Below is some data; print it all back exactly.

[Records for the task — start]

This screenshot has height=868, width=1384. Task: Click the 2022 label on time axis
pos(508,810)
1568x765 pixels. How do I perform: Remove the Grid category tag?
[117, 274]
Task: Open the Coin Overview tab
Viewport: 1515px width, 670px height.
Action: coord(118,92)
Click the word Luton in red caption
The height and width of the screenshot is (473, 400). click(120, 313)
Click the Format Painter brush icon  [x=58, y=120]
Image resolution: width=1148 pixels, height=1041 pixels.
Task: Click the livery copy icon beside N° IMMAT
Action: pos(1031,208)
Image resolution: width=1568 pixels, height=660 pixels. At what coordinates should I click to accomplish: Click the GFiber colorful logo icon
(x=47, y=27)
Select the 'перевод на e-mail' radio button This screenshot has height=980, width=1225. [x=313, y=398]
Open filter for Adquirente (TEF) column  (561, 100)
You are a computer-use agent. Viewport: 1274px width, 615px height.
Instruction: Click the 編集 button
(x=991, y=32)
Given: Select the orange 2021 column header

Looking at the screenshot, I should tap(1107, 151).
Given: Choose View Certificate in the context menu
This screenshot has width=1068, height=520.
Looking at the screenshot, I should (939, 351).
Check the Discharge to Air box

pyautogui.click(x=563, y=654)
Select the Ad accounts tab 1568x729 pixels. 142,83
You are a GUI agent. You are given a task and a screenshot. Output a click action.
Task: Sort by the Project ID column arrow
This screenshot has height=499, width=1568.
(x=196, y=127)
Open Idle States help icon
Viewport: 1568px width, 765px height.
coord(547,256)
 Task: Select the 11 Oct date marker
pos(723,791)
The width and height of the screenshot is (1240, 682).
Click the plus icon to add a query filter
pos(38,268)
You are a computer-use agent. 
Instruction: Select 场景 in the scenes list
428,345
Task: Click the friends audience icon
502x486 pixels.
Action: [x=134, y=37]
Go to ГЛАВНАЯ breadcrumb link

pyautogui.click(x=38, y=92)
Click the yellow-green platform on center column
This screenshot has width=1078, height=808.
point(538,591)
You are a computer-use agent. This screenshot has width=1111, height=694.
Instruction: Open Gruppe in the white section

[Records for the task — finish]

- Written reply -
This screenshot has height=868, width=1384. Task: Click the 2022 label on time axis
pos(508,810)
1568x765 pixels. How do I perform: Remove the Grid category tag?
[117, 274]
Task: Open the Coin Overview tab
Viewport: 1515px width, 670px height.
Action: coord(118,92)
Click the word Luton in red caption
The height and width of the screenshot is (473, 400). click(120, 313)
Click the Format Painter brush icon  [x=58, y=120]
Image resolution: width=1148 pixels, height=1041 pixels.
Task: Click the livery copy icon beside N° IMMAT
Action: pos(1031,208)
Image resolution: width=1568 pixels, height=660 pixels. At what coordinates should I click to accomplish: Click the GFiber colorful logo icon
(x=47, y=27)
Select the 'перевод на e-mail' radio button This screenshot has height=980, width=1225. [x=313, y=398]
Open filter for Adquirente (TEF) column  (561, 100)
You are a computer-use agent. Viewport: 1274px width, 615px height.
Instruction: Click the 編集 button
(x=991, y=32)
Given: Select the orange 2021 column header

Looking at the screenshot, I should tap(1107, 151).
Given: Choose View Certificate in the context menu
This screenshot has width=1068, height=520.
Looking at the screenshot, I should (939, 351).
Check the Discharge to Air box

pyautogui.click(x=563, y=654)
Select the Ad accounts tab 1568x729 pixels. 142,83
You are a GUI agent. You are given a task and a screenshot. Output a click action.
Task: Sort by the Project ID column arrow
This screenshot has height=499, width=1568.
(x=196, y=127)
Open Idle States help icon
Viewport: 1568px width, 765px height.
coord(547,256)
 Task: Select the 11 Oct date marker
pos(723,791)
The width and height of the screenshot is (1240, 682).
Click the plus icon to add a query filter
pos(38,268)
You are a computer-use agent. 
Instruction: Select 场景 in the scenes list
428,345
Task: Click the friends audience icon
502x486 pixels.
Action: [x=134, y=37]
Go to ГЛАВНАЯ breadcrumb link

pyautogui.click(x=38, y=92)
Click the yellow-green platform on center column
This screenshot has width=1078, height=808.
point(538,591)
You are a computer-use agent. This screenshot has width=1111, height=694.
Instruction: Open Gruppe in the white section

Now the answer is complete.